DOCUMENT:
- - -

Warren Buffett (right) appeared with Bill Gates last week at Columbia University, shortly before the two discussed philanthropy and the economy on Charlie Rose's show.
Spencer Platt—Getty Images

Warren Buffett, the billionaire CEO of Berkshire Hathaway and all-around investing genius, was a big supporter of Hillary Clinton in the 2016 presidential election. Buffett has backed many Democratic candidates over the years, and was highly critical of Donald Trump’s refusal to release his tax returns.

Buffett also said during the campaign that no matter whether Clinton or Trump was elected, he and his company would do just fine, and that the American economy would likely flourish regardless of who was president.

And, based on Buffett’s recent revelation about the astounding amount of cash he’s dropped into the stock market since the election, we know the extent to which he truly believes in that sentiment. While appearing on the Charlie Rose show on Friday alongside fellow billionaire philanthropist Bill Gates, Buffett casually mentioned how much he and his company have invested in recent months.

- - -

DATA PROVIDED:

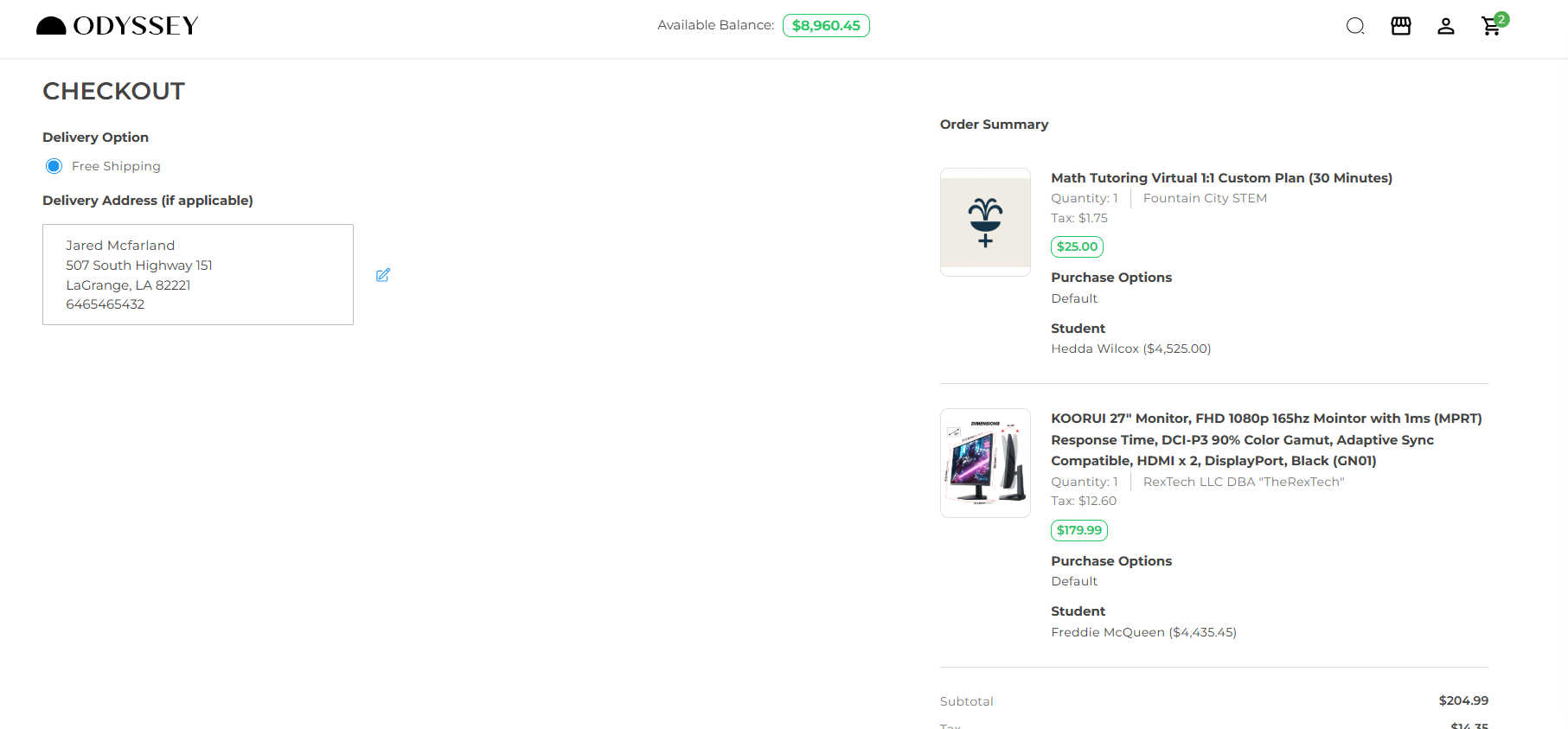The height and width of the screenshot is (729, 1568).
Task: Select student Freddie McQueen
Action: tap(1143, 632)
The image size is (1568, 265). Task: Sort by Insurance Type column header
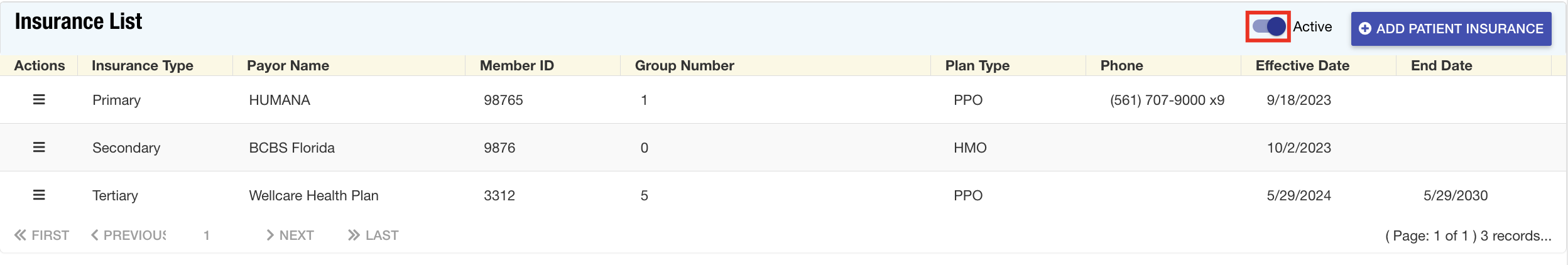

- - -

EXERCISES:
**a)** Retype the part of the Buffett article that opens with the words containing "Warren Buffett, the" and closes with "who was president.".
**b)** Answer from the Buffett article:
(i) At which university did Buffett appear with Bill Gates?
(ii) Which company is Buffett the CEO of?
(iii) On what day did Buffett appear on the Charlie Rose show?
**c)** Does the Buffett article support each statement? Give yes or no, with the deciding words quoted.
(i) Buffett supported Hillary Clinton in the 2016 presidential election.
(ii) Buffett said the American economy would flourish only if Clinton won.
(iii) Buffett approved of Donald Trump keeping his tax returns private.
The lines have no connection to the Buffett article.

ANSWERS FOR THE EXERCISE:
**a)**
Warren Buffett, the billionaire CEO of Berkshire Hathaway and all-around investing genius, was a big supporter of Hillary Clinton in the 2016 presidential election. Buffett has backed many Democratic candidates over the years, and was highly critical of Donald Trump’s refusal to release his tax returns.

Buffett also said during the campaign that no matter whether Clinton or Trump was elected, he and his company would do just fine, and that the American economy would likely flourish regardless of who was president.

**b)**
(i) Columbia University
(ii) Berkshire Hathaway
(iii) Friday

**c)**
(i) Yes: "was a big supporter of Hillary Clinton in the 2016 presidential election"
(ii) No: "the American economy would likely flourish regardless of who was president"
(iii) No: "was highly critical of Donald Trump’s refusal to release his tax returns"